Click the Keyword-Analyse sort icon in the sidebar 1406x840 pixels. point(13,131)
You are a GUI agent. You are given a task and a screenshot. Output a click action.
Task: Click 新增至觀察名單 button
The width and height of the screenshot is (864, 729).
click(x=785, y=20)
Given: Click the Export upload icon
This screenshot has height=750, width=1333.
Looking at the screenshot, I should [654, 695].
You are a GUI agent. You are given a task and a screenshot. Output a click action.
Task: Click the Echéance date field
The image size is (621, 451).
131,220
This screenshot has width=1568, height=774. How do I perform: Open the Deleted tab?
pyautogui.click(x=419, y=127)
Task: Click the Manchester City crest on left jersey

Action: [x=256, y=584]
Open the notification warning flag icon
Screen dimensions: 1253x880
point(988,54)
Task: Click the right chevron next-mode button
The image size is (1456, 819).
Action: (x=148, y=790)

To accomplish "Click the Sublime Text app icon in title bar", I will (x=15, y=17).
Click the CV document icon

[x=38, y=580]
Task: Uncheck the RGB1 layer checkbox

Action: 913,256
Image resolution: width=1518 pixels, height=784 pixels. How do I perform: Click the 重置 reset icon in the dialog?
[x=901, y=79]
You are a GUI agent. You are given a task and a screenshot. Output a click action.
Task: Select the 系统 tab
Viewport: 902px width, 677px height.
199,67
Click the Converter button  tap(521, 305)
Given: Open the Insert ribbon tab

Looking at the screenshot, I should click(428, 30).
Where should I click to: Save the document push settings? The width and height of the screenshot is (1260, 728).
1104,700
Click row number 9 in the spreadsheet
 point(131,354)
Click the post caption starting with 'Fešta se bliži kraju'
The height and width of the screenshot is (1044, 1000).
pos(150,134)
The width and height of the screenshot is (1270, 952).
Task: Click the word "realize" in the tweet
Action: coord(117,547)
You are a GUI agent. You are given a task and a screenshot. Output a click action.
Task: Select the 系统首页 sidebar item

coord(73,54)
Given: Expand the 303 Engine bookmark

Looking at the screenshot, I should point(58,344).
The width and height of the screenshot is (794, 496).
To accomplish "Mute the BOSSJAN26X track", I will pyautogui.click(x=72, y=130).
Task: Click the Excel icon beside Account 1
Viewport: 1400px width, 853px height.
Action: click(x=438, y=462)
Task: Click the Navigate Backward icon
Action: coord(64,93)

- - -

> _DIRECTIVE_
Can you reproduce every one of these rows verbatim?

> _THE RESULT_
Click the Keyword-Analyse sort icon in the sidebar 1406x840 pixels. point(13,131)
You are a GUI agent. You are given a task and a screenshot. Output a click action.
Task: Click 新增至觀察名單 button
The width and height of the screenshot is (864, 729).
click(x=785, y=20)
Given: Click the Export upload icon
This screenshot has height=750, width=1333.
Looking at the screenshot, I should [654, 695].
You are a GUI agent. You are given a task and a screenshot. Output a click action.
Task: Click the Echéance date field
The image size is (621, 451).
131,220
This screenshot has width=1568, height=774. How do I perform: Open the Deleted tab?
pyautogui.click(x=419, y=127)
Task: Click the Manchester City crest on left jersey

Action: [x=256, y=584]
Open the notification warning flag icon
Screen dimensions: 1253x880
point(988,54)
Task: Click the right chevron next-mode button
The image size is (1456, 819).
Action: (x=148, y=790)

To accomplish "Click the Sublime Text app icon in title bar", I will (x=15, y=17).
Click the CV document icon

[x=38, y=580]
Task: Uncheck the RGB1 layer checkbox

Action: 913,256
Image resolution: width=1518 pixels, height=784 pixels. How do I perform: Click the 重置 reset icon in the dialog?
[x=901, y=79]
You are a GUI agent. You are given a task and a screenshot. Output a click action.
Task: Select the 系统 tab
Viewport: 902px width, 677px height.
199,67
Click the Converter button  tap(521, 305)
Given: Open the Insert ribbon tab

Looking at the screenshot, I should click(428, 30).
Where should I click to: Save the document push settings? The width and height of the screenshot is (1260, 728).
1104,700
Click row number 9 in the spreadsheet
 point(131,354)
Click the post caption starting with 'Fešta se bliži kraju'
The height and width of the screenshot is (1044, 1000).
pos(150,134)
The width and height of the screenshot is (1270, 952).
Task: Click the word "realize" in the tweet
Action: coord(117,547)
You are a GUI agent. You are given a task and a screenshot. Output a click action.
Task: Select the 系统首页 sidebar item

coord(73,54)
Given: Expand the 303 Engine bookmark

Looking at the screenshot, I should point(58,344).
The width and height of the screenshot is (794, 496).
To accomplish "Mute the BOSSJAN26X track", I will pyautogui.click(x=72, y=130).
Task: Click the Excel icon beside Account 1
Viewport: 1400px width, 853px height.
Action: click(x=438, y=462)
Task: Click the Navigate Backward icon
Action: coord(64,93)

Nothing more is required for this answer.